Before getting to the ending, I think it’s important to go into more depth on just how excellent the game is besides. So much is improved upon and refined. The way in which you explore the galaxy and collect resources (in this case War Assets, salvage and fuel) is easily the best of the trilogy. Gone is the repetitive Mako missions and tedious planet scanning. Instead, you scan the system and outrun Reapers who detect and chase after you. Perhaps the best thing about the War Assets is that they give even the most mundane side-quests a sense of weight and importance that they didn’t have before. It actually feels like you’re making a difference.

The weapon customisation makes a welcome return as well. Though not as extensive as in Mass Effect 1, it’s a system that works better. You get upgrades but you aren’t left with the older versions of those upgrades, it replaces them. You also have a weight limit, restricting the weapons you can take with you on missions, meaning you have to think about your equipment, rather than just give yourself the most powerful weapons.

I’m also rather fond of the soundtrack for the game. As disappointing as the departure of Jack Wall is and the fact that Clint Mansell is only responsible for two tracks, Sam Hulick. Cris Velasco and Sascha Dikiciyan do a great job on the rest of the score, though I’d be lying if I said it wouldn’t have been nice to see what Mansell could have done if given a free-reign.

As for the gameplay, that’s been upgraded nicely. I was worried when playing the demo that it had become clunkier, but I found myself pleasantly surprised at how fluid it felt in the final product. It’s not changed all that much from Mass Effect 2, but I didn’t think it really needed to; they’ve just improved on a winning formula.

The highlight of the game for me is the character moments. There are lots of them littered throughout the game and the emotions they generate can leave you crying or laughing. The new characters are also done very well. James Vega, contrary to my earlier expectations, is actually a decent character. Secondary characters like Cortez, your shuttle pilot, and Samantha Traynor, the replacement for Kelly Chambers, are great additions with a good deal of depth to them. Plus, they finally have crew interaction on the Normandy, either by commlink or by visiting them in their quarters. It adds an extra dimension to life aboard the Normandy where people aren’t separate but do in fact talk to each other, in some cases even forming relationships together.

Really, this game would be damned near perfect if not for the ending. Now, I’m not going to be like some people and say that it ruined the game for me. I cannot stress enough how fantastic the game is prior to the last fifteen minutes. It just makes no sense and there’s a real lack of closure, a quite literal deus ex machina plot device and plot holes you could fly the Citadel through. It’s incredibly lazy writing on Bioware’s behalf and I can’t believe that it was okayed by management. It’s not even that it’s a sad or tragic ending. I could deal with that. Instead, you’re left remarkably unfulfilled and with a very bitter taste in your mouth.

What is so disappointing is that it’s such a lost opportunity.
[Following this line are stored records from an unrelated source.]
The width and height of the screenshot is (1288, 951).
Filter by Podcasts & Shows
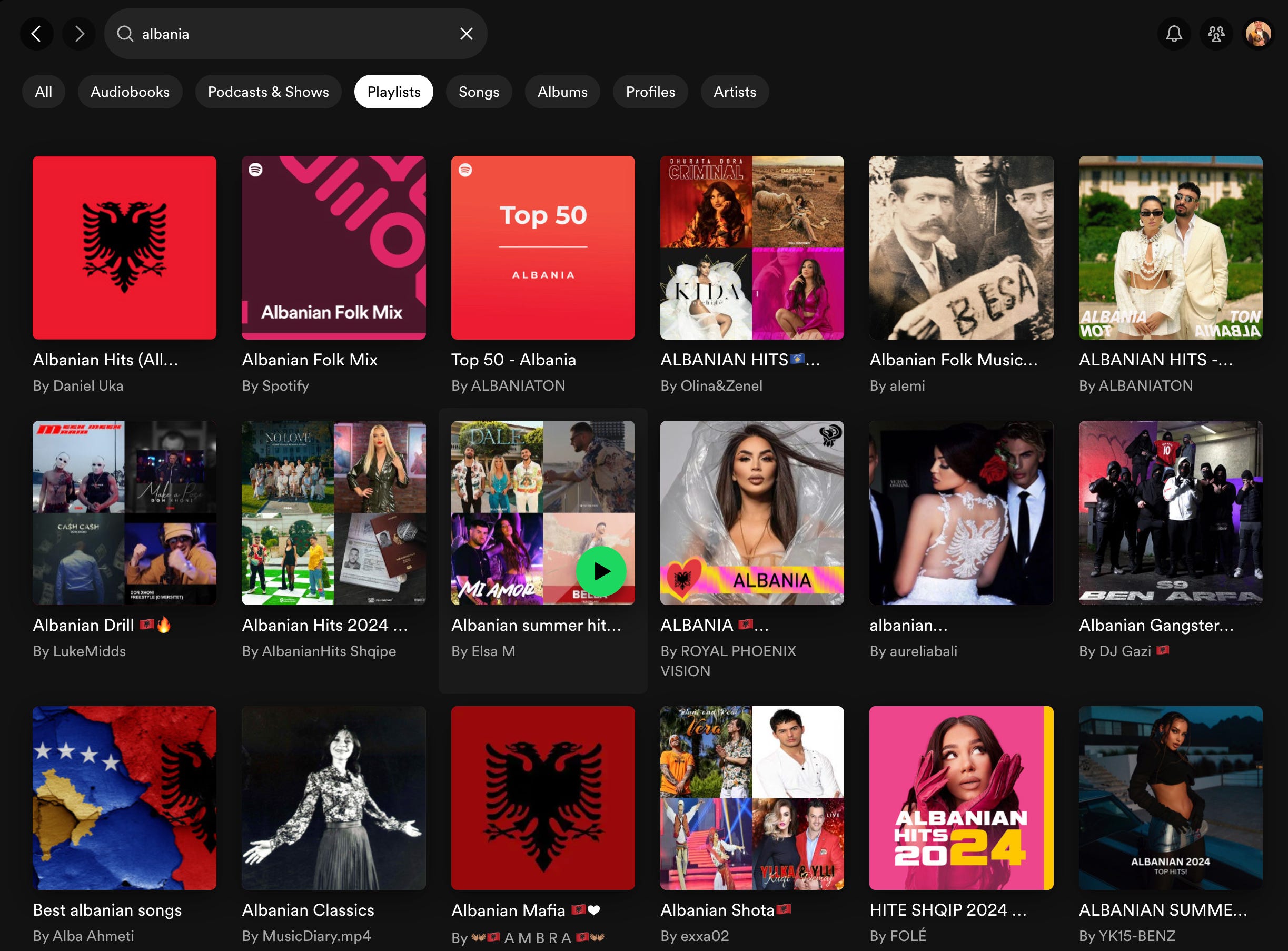click(268, 92)

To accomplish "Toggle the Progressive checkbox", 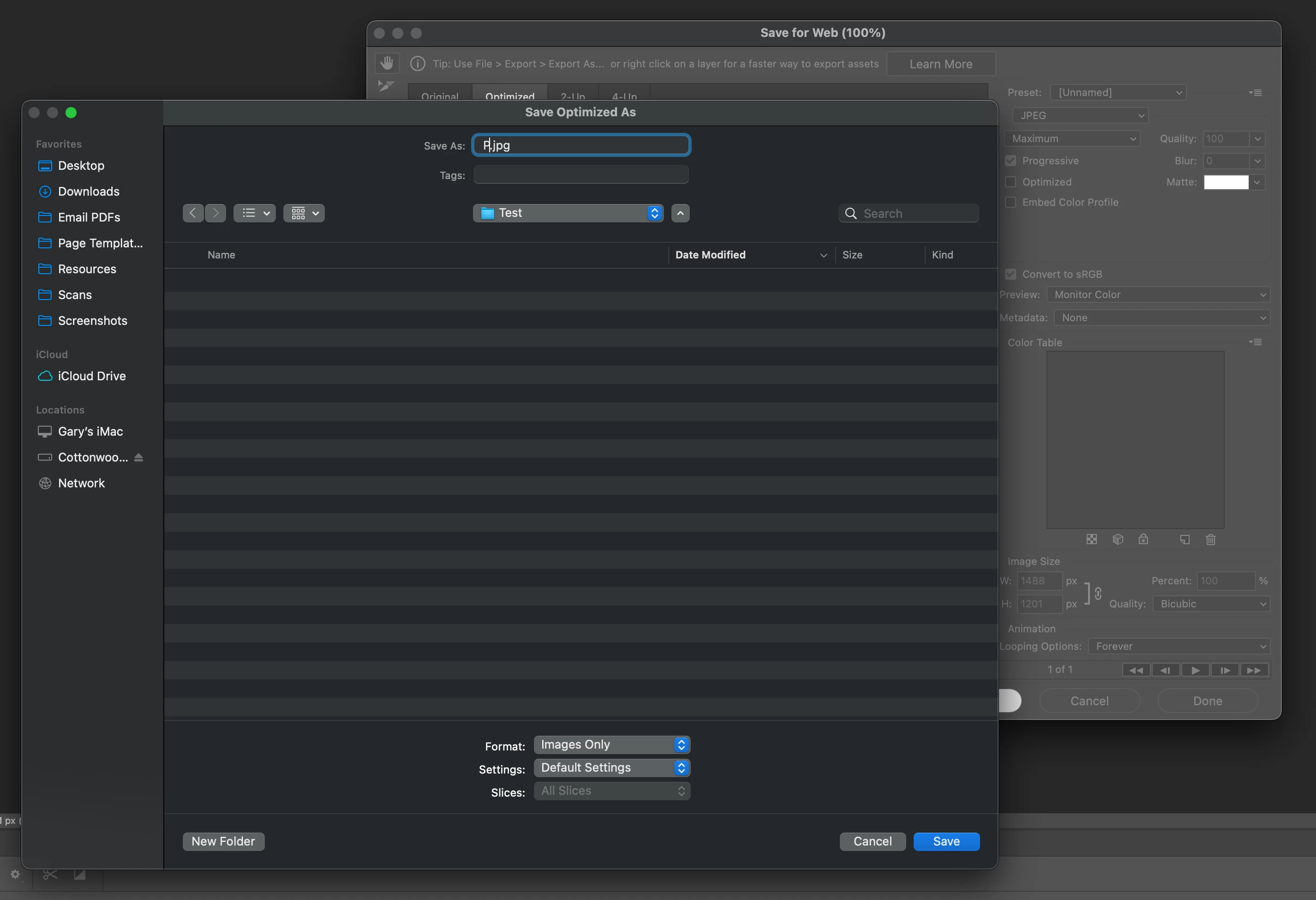I will pyautogui.click(x=1011, y=161).
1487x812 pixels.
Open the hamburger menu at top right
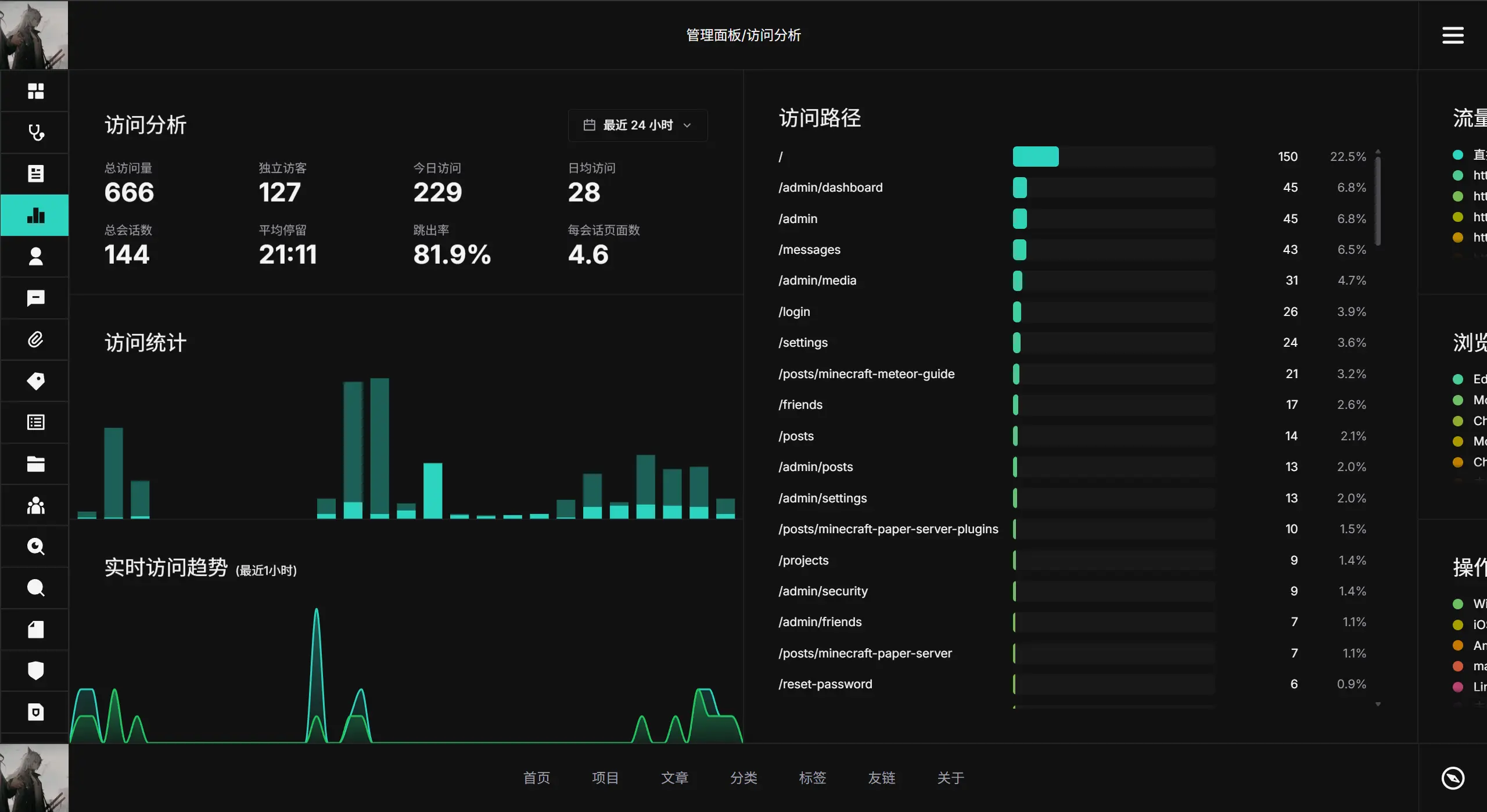pyautogui.click(x=1453, y=35)
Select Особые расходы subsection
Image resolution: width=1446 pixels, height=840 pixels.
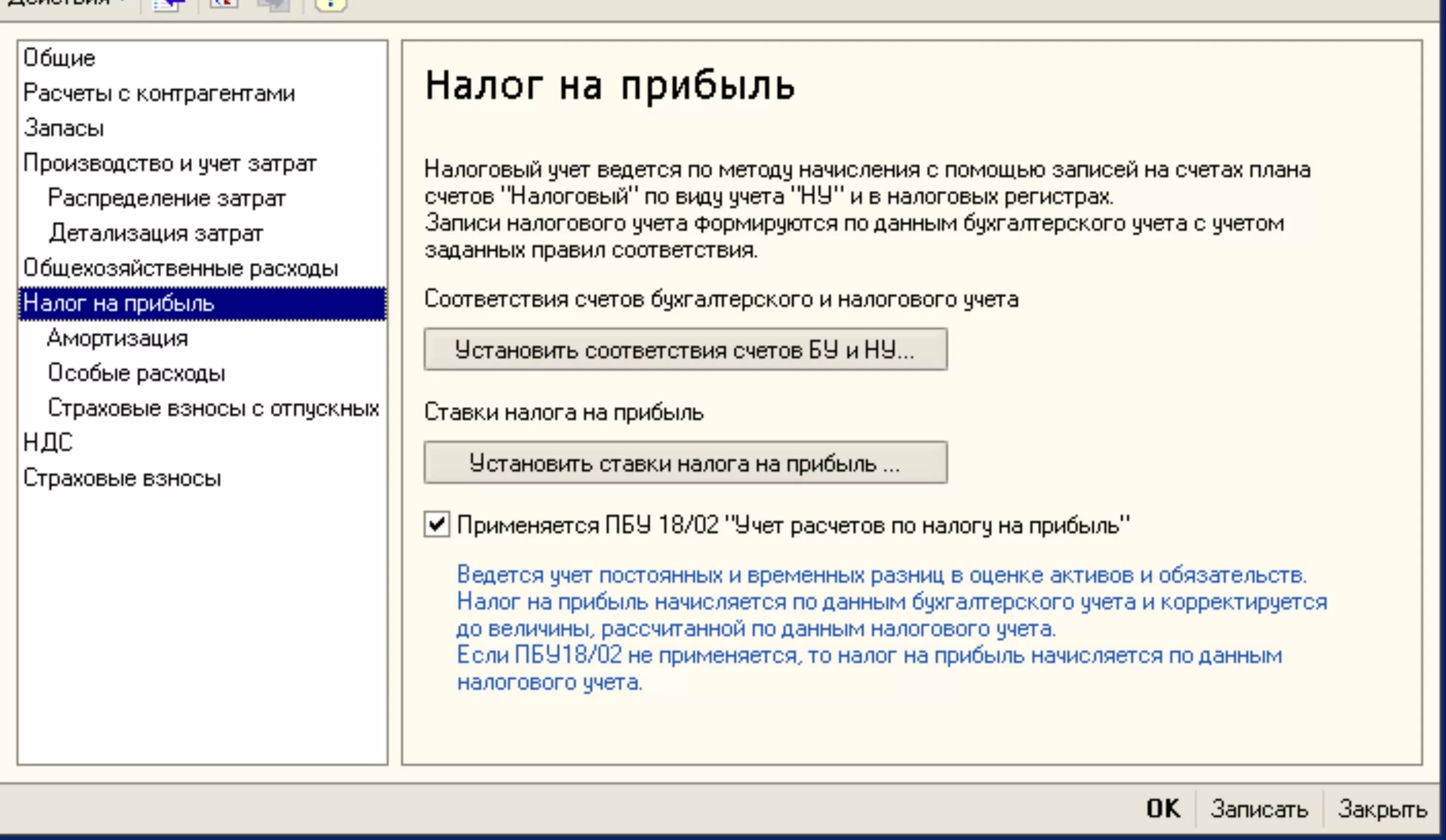click(x=136, y=373)
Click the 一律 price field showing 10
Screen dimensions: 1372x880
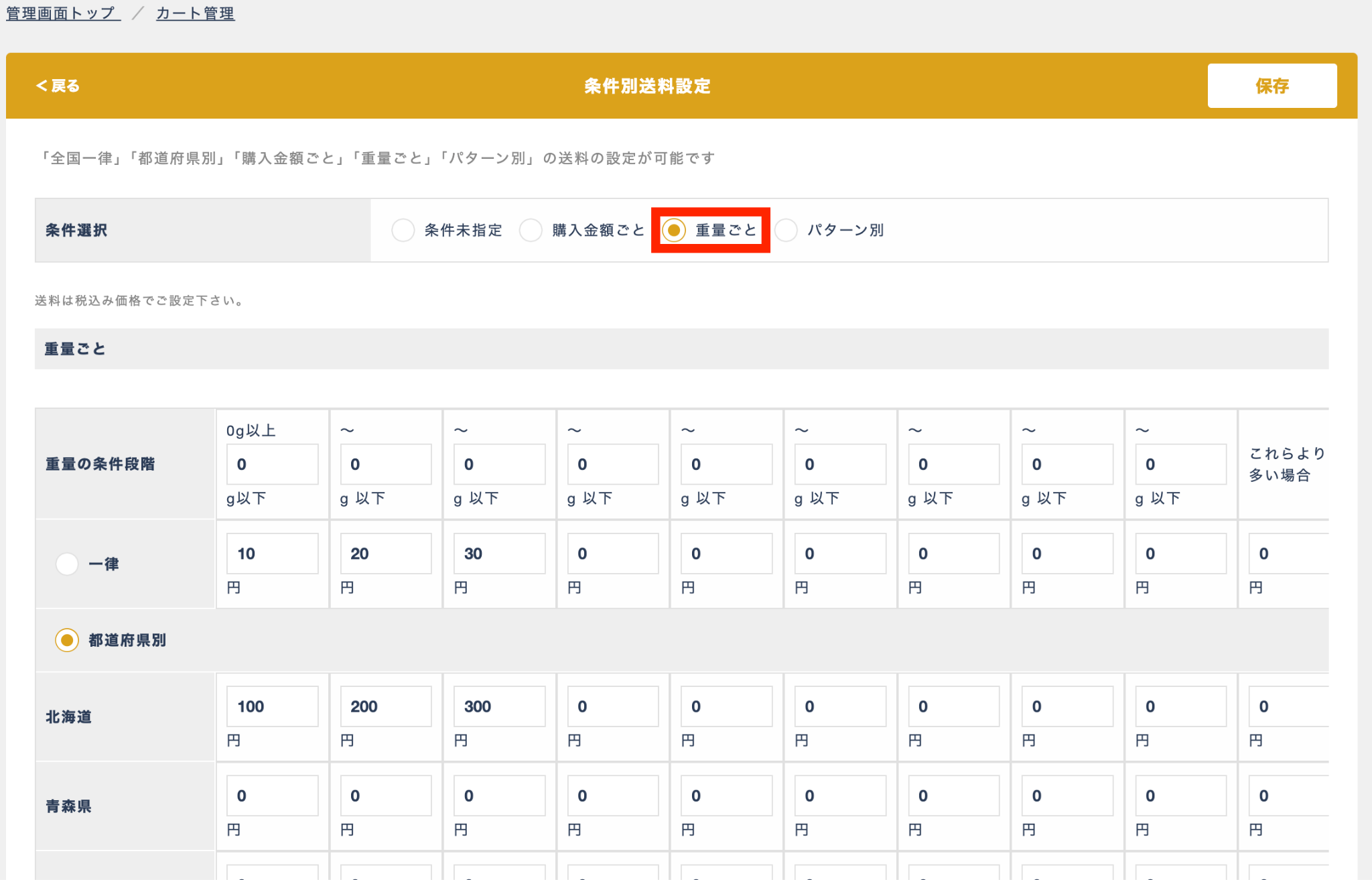point(272,554)
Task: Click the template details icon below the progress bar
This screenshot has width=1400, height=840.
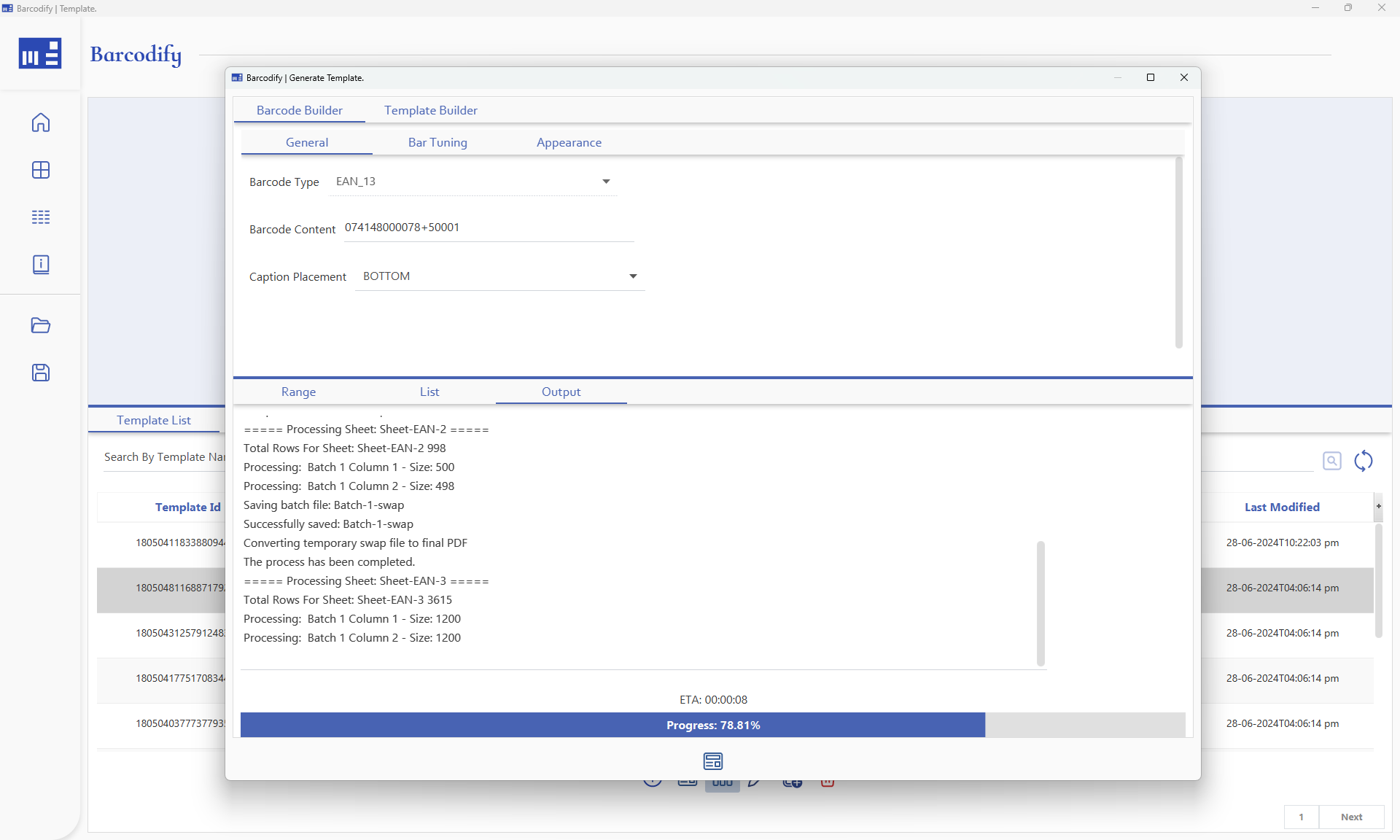Action: pyautogui.click(x=713, y=761)
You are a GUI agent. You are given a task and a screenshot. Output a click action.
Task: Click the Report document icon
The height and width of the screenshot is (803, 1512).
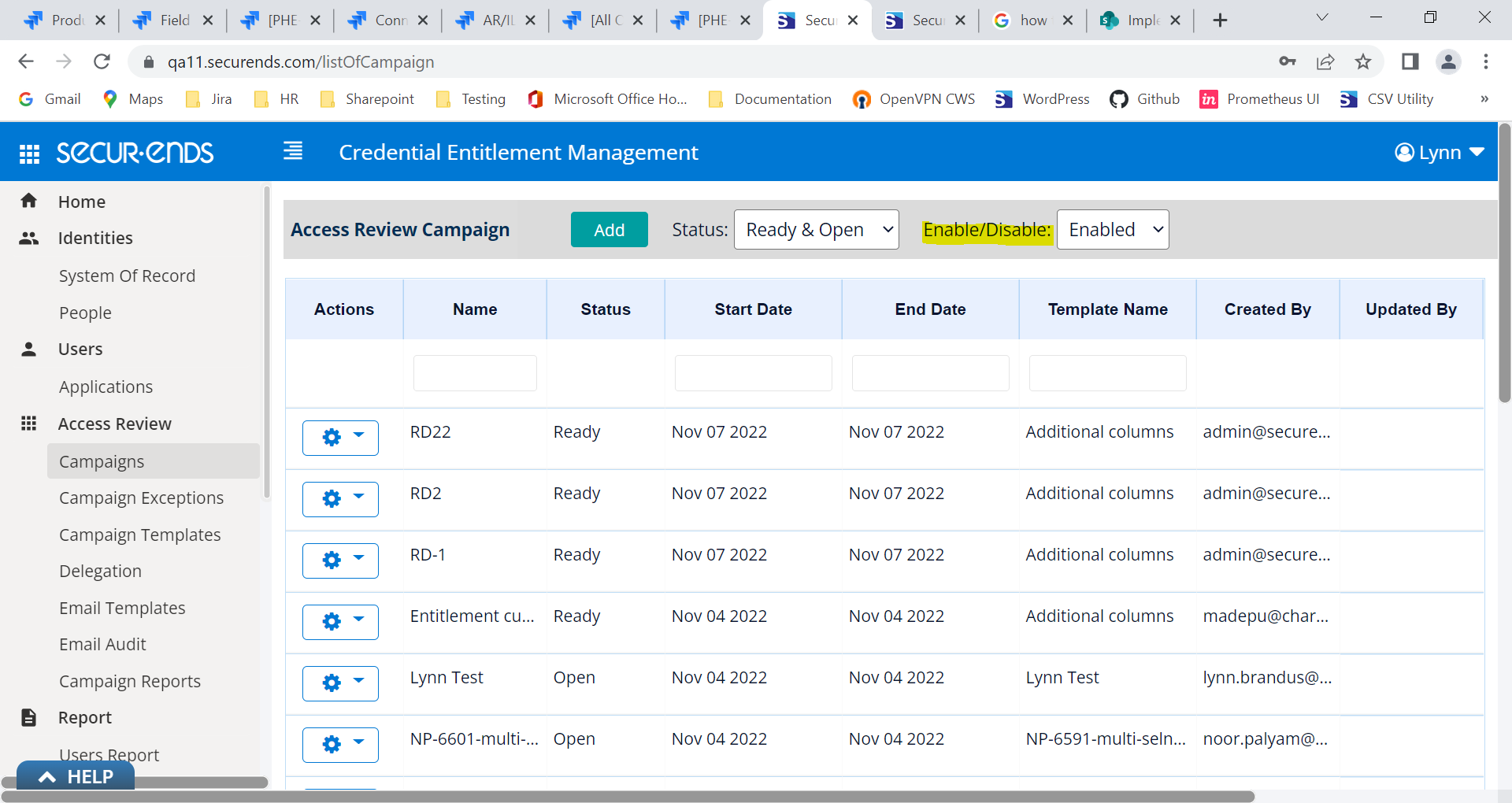tap(29, 717)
If the ending had been done that bit better then Bioware could pat themselves on the back for creating probably the best video game trilogy ever made. Now, with the fan backlash generated by the ending, they’re left in a difficult place. Do they release some DLC to alter the ending to provide something more palatable for fans à la Fallout 3? Personally, I think that’s what they were planning from the beginning. The ending is left highly ambiguous and gives ample scope to be able to retcon. Of course this will generate backlash from those who liked the ending as well as from those who hated it, seeing it as profiteering from fan anger as I’d be amazed if it was free.

Ultimately, Mass Effect 3 goes from the sublime to the ridiculous at a rapid pace of knots. Does it deserve the merciless bashing it’s getting across the internet and the precipitously small user scores on the likes of Metacritic? No. Is it as good as it could be? Definitely not.